Job: List each issue that the court in the ruling below identifies for determination.

Document:
☆ ☆ ☆
B. Respondents’ Response 3. The 1st Respondent filed a replying affidavit on 02. 04. 2024 in opposition to the application. It was pleaded that the Appellants had not satisfied the requirements for the grant of a stay of execution under Order 42 rule 6 of the Rules. In particular, it was contended that the Appellants had failed to demonstrate what substantial loss, if any, they stood to suffer in the absence of a stay. It was also contended that there was unreasonable delay on the part of the Appellants in filing the instant application which had not been explained. As a result, the court was urged to dismiss the application with costs. However, the Attorney General did not file any response on behalf of the 2nd and 3rd respondents.
C. Directions on Submissions 4. When the application was listed for inter partes hearing, it was directed that the same shall be canvassed through written submissions. The parties were consequently granted timelines within which to file and exchange their respective submissions. The record shows that the Appellants’ submissions were filed on 14. 06. 2024, whereas the 1st Respondent’s were filed on 05. 07. 2024. However, the Attorney General did not file any submissions for the 2nd and 3rd Respondents.
D. Issues for Determination 5. The court has perused the Appellants’ notice of motion dated 11. 02. 2024, the replying affidavit in opposition thereto as well as the material on record. The court is of the view that the following key issues arise for determination herein:a.Whether the Appellants have satisfied the principles for the grant of a stay pending appeal.b.Whether the Appellants are entitled to an order for maintenance of the status quo ante.c.Who shall bear costs of the application.
E. Analysis and Determinationa.Whether the Appellants have satisfied the principles for the grant of a stay pending appeal
6. The court has considered the material and submissions on record on this issue. Whereas the Appellants contended that they had satisfied the requirements for the grant of a stay pending appeal, the 1st Respondent contended otherwise. It was the 1st Respondent’s submissions that execution of a decree does not necessarily result in substantial loss in the absence of special circumstances.
7. Order 42 rule 6(2) of the Rules on stay of execution stipulates as follows:“No order for stay of execution shall be made under sub-rule (1) unless:-a.the court is satisfied that substantial loss may result to the applicant unless the order is made and that the application has been made without unreasonable delay; andb.such security as the court orders for the due performance of such decree or order as may ultimately be binding on him has been given by the applicant.”
☆ ☆ ☆
Provided data:

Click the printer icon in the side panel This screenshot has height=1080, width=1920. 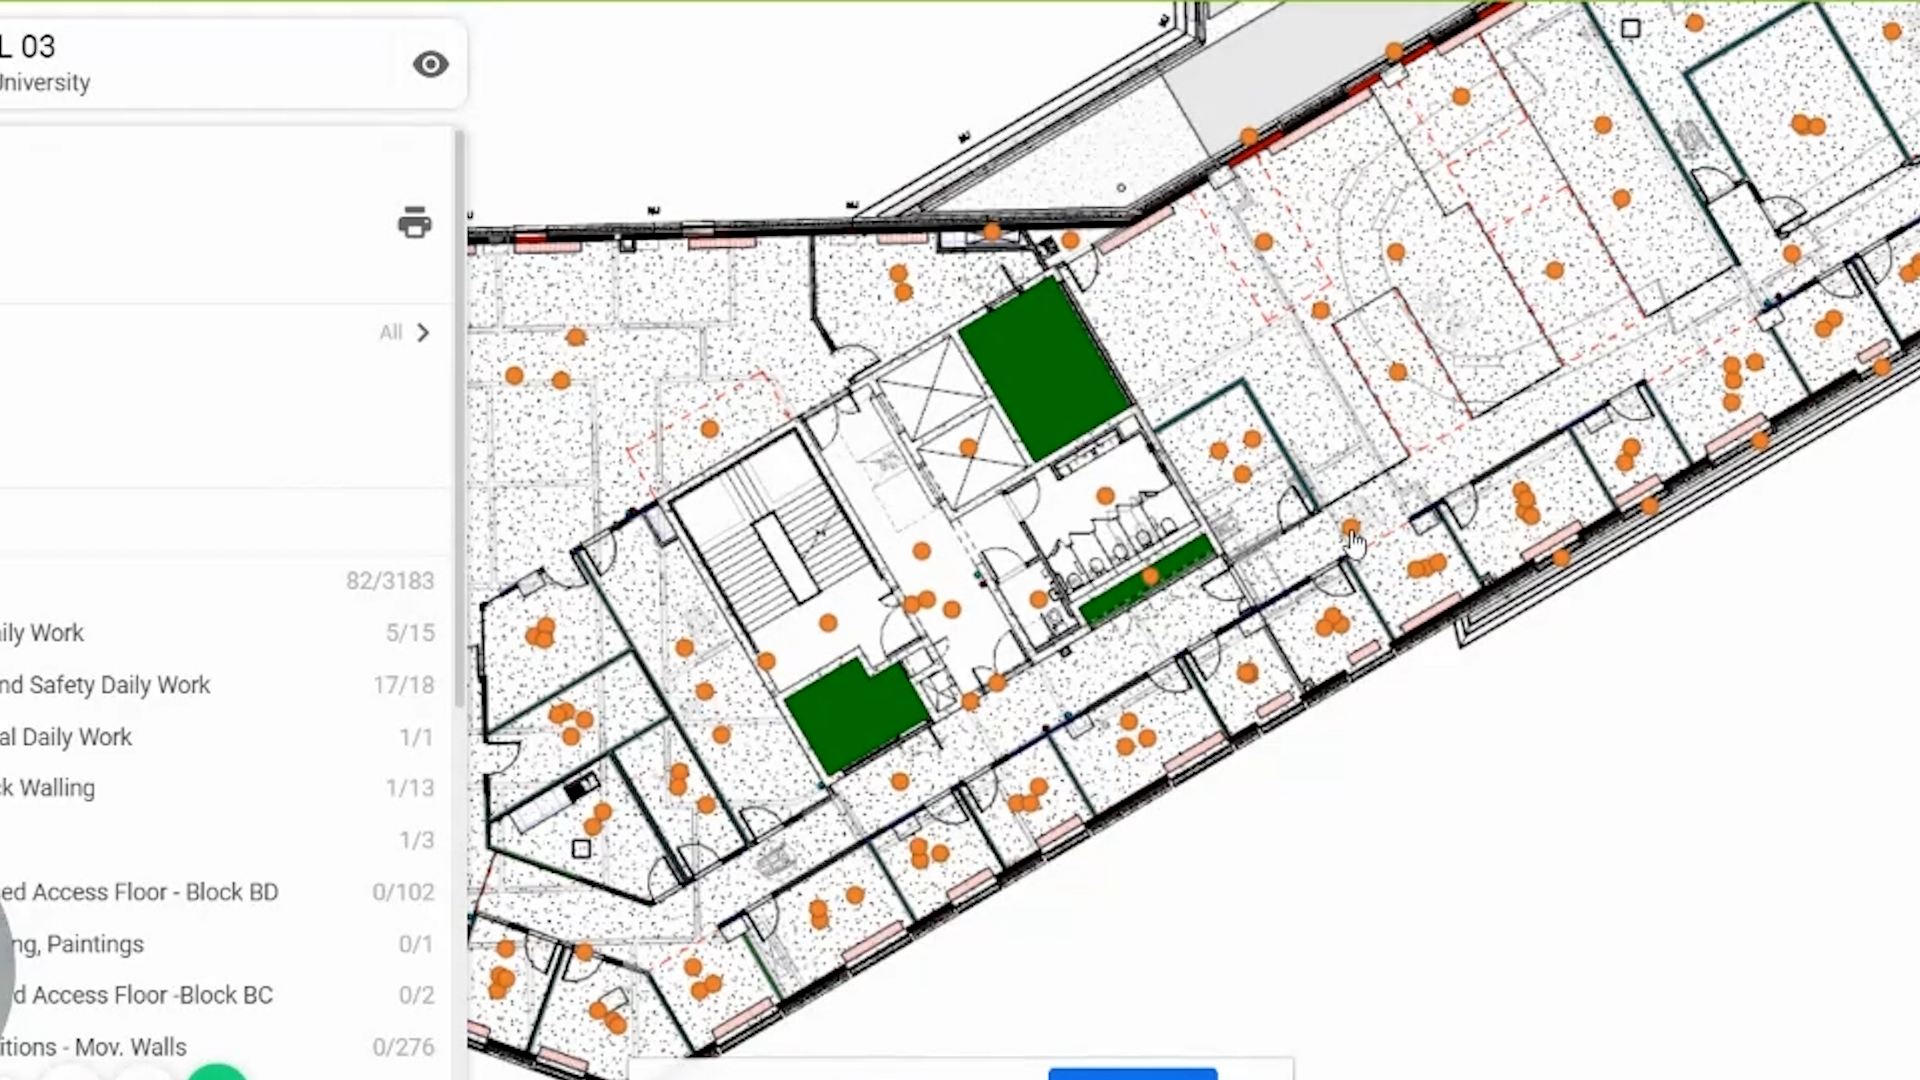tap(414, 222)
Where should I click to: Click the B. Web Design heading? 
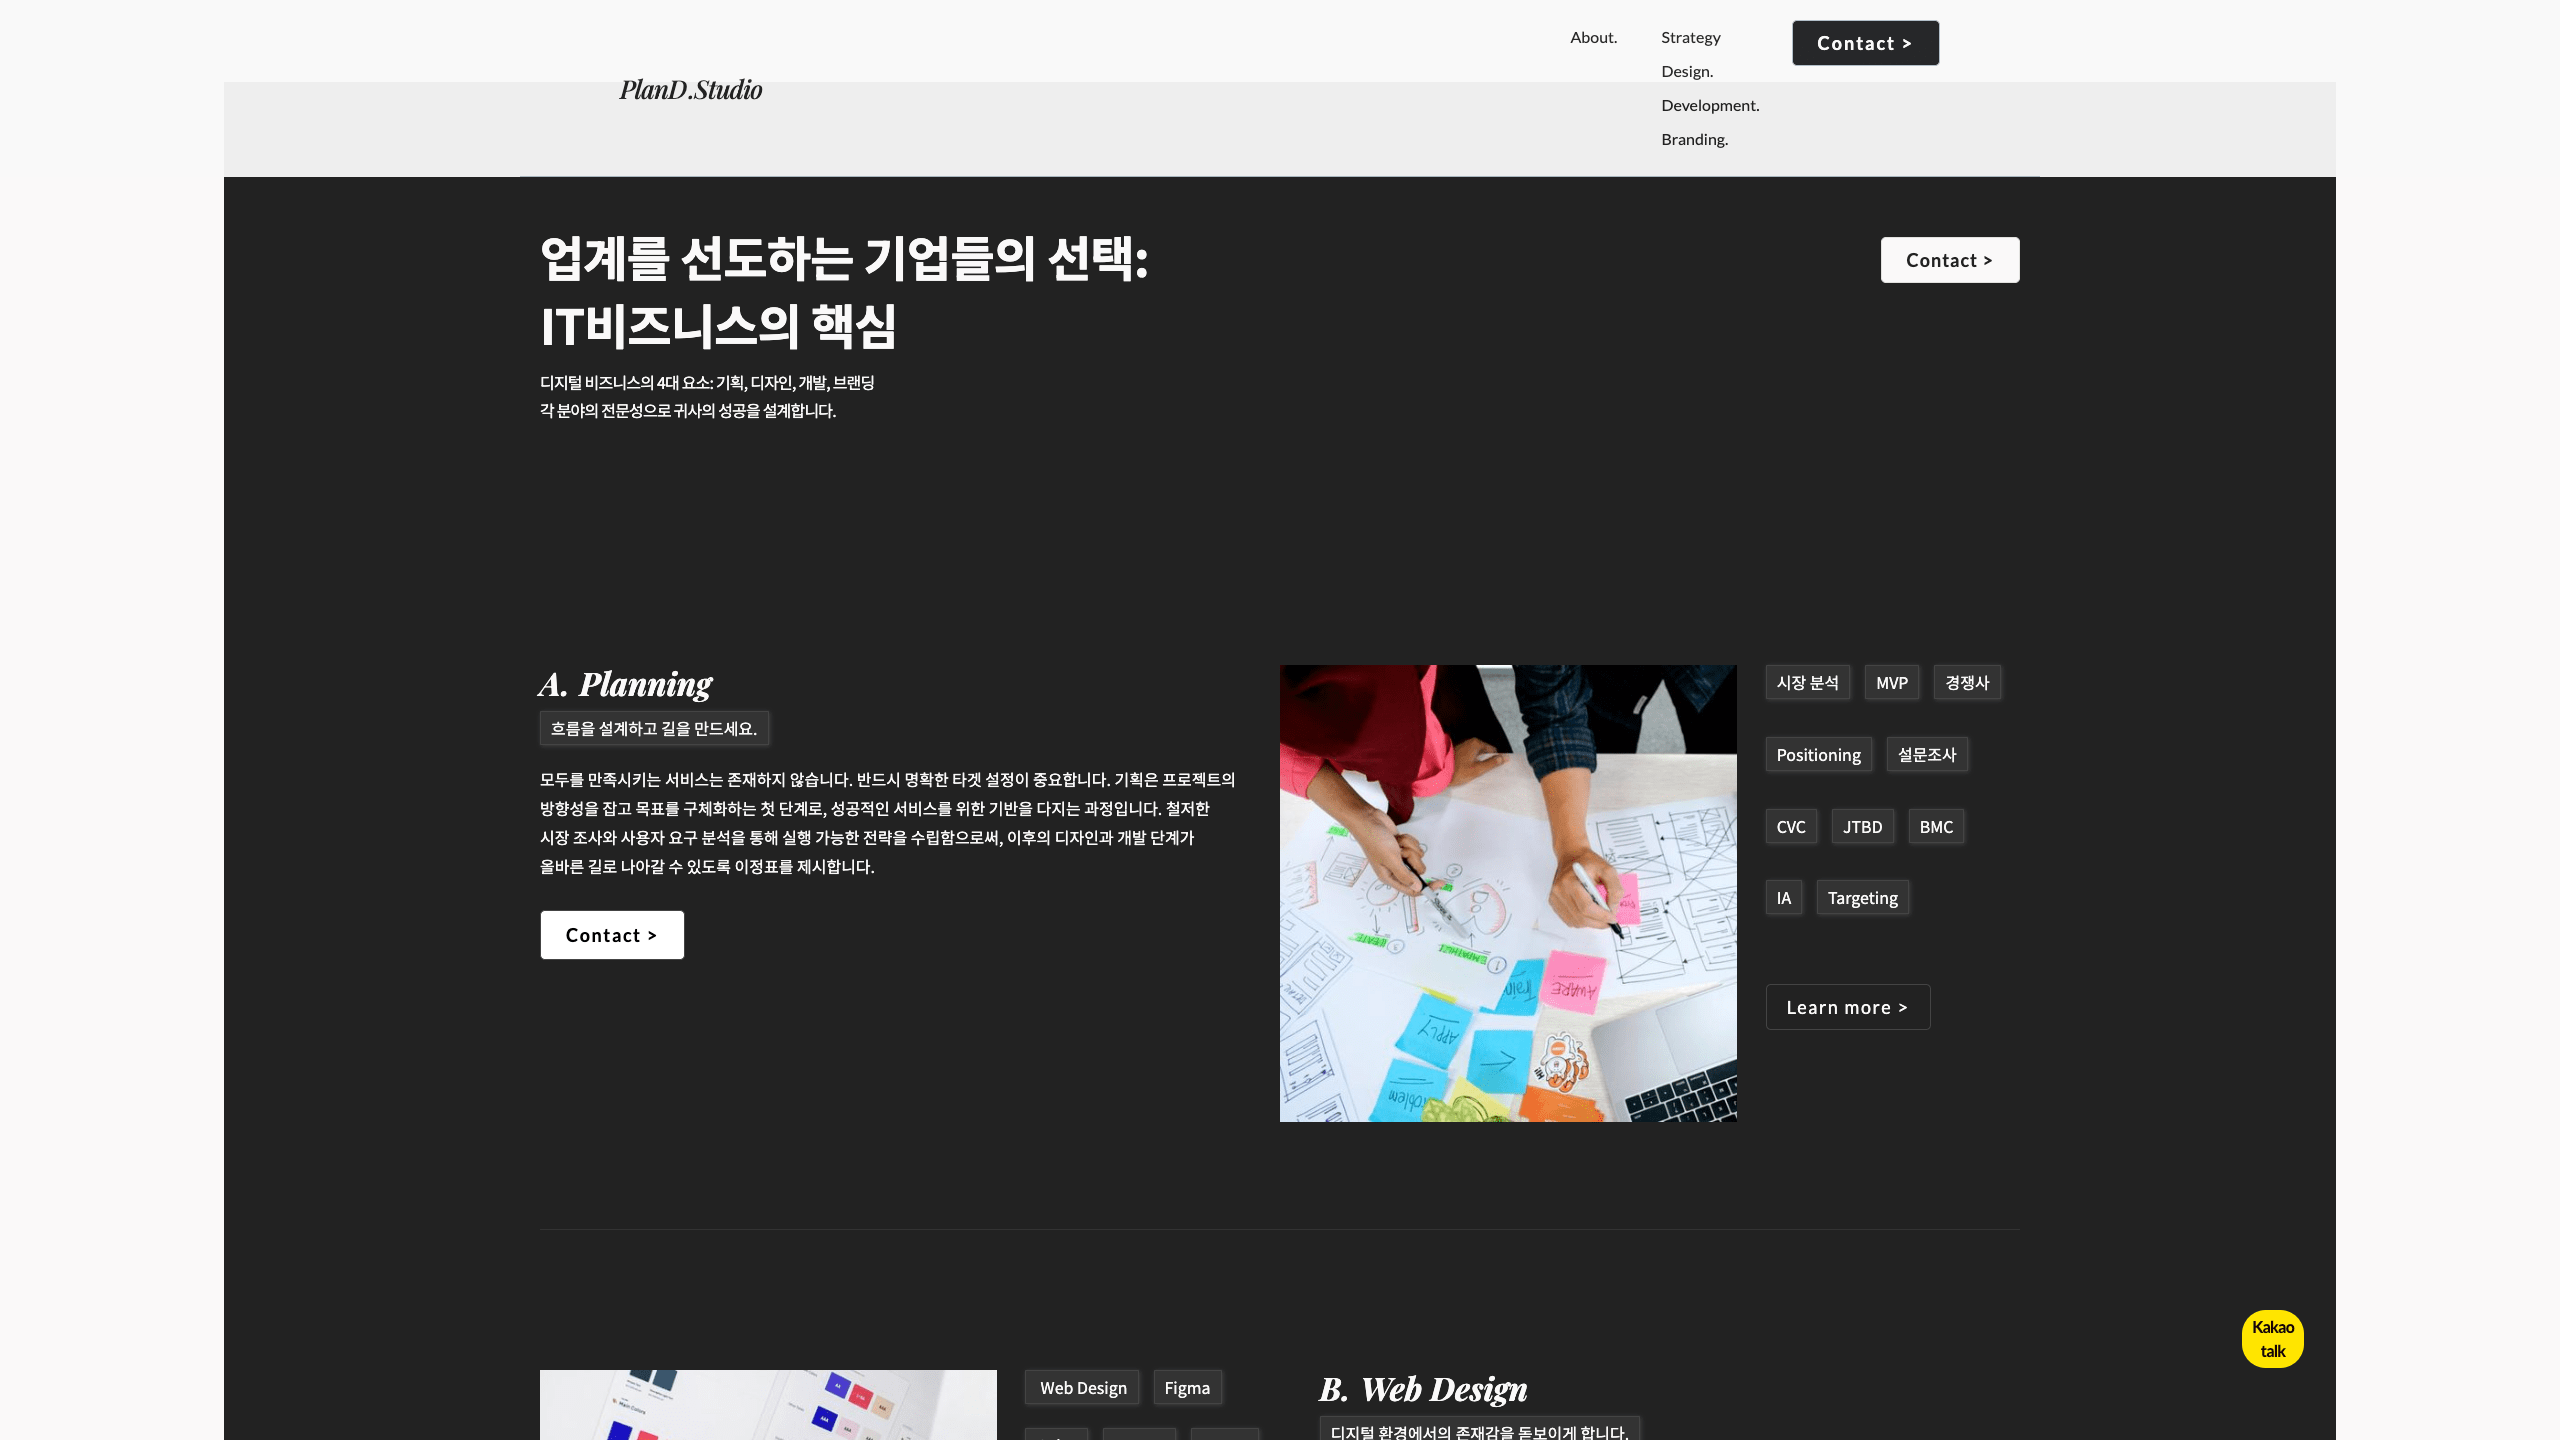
☆ ☆ ☆
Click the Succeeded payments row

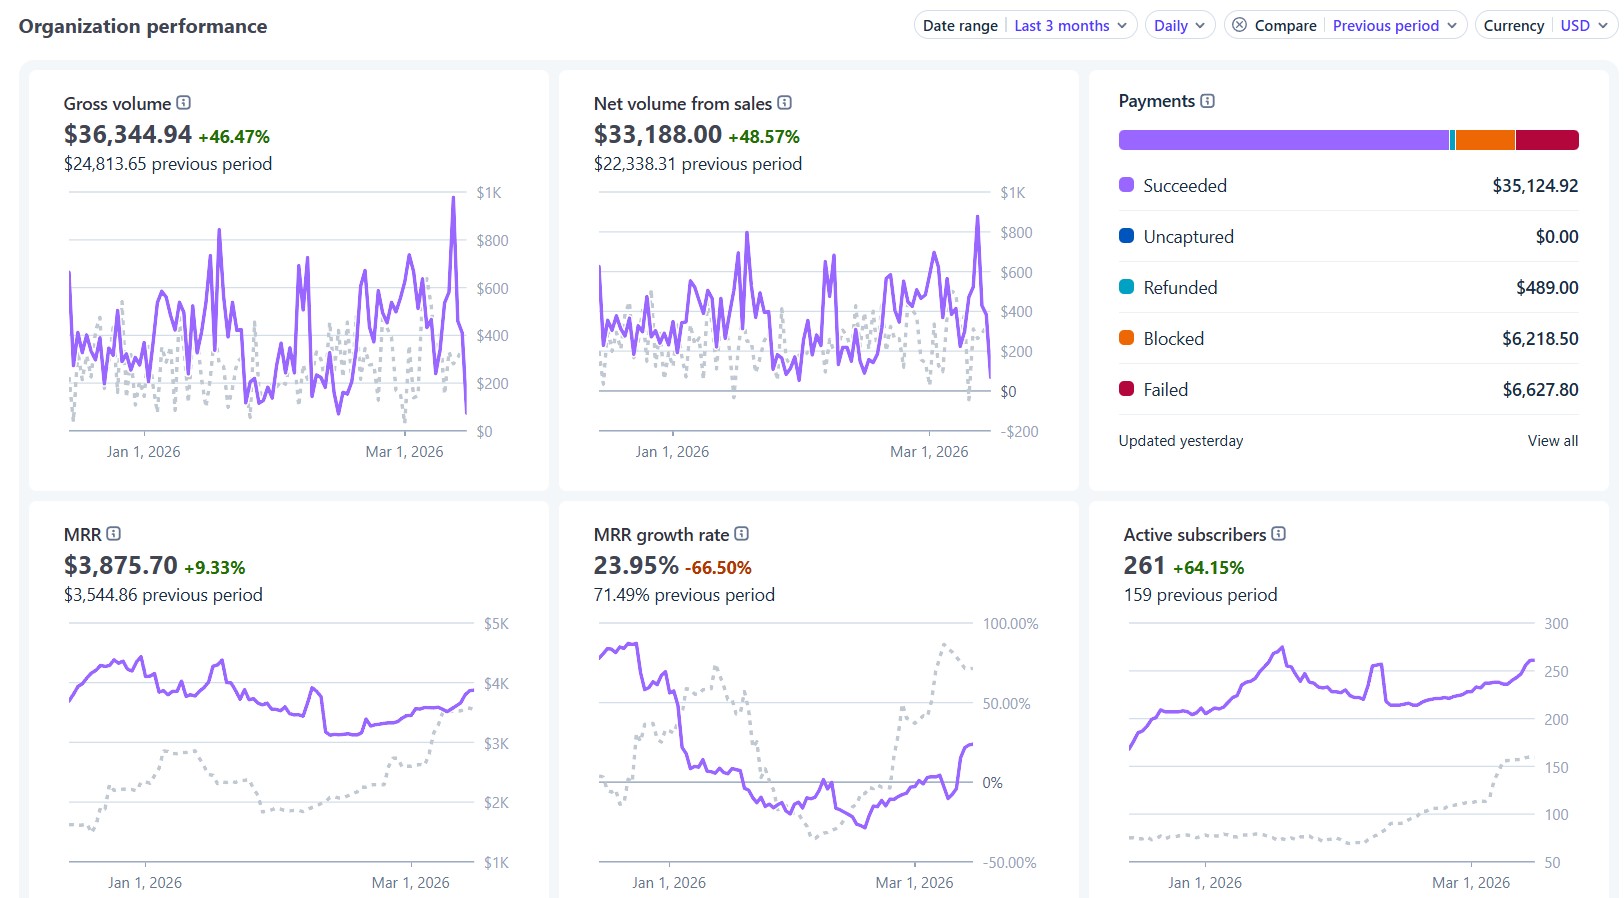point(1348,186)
☆ ☆ ☆
The response:
1. Whether the Appellants have satisfied the principles for the grant of a stay pending appeal.
2. Whether the Appellants are entitled to an order for maintenance of the status quo ante.
3. Who shall bear costs of the application.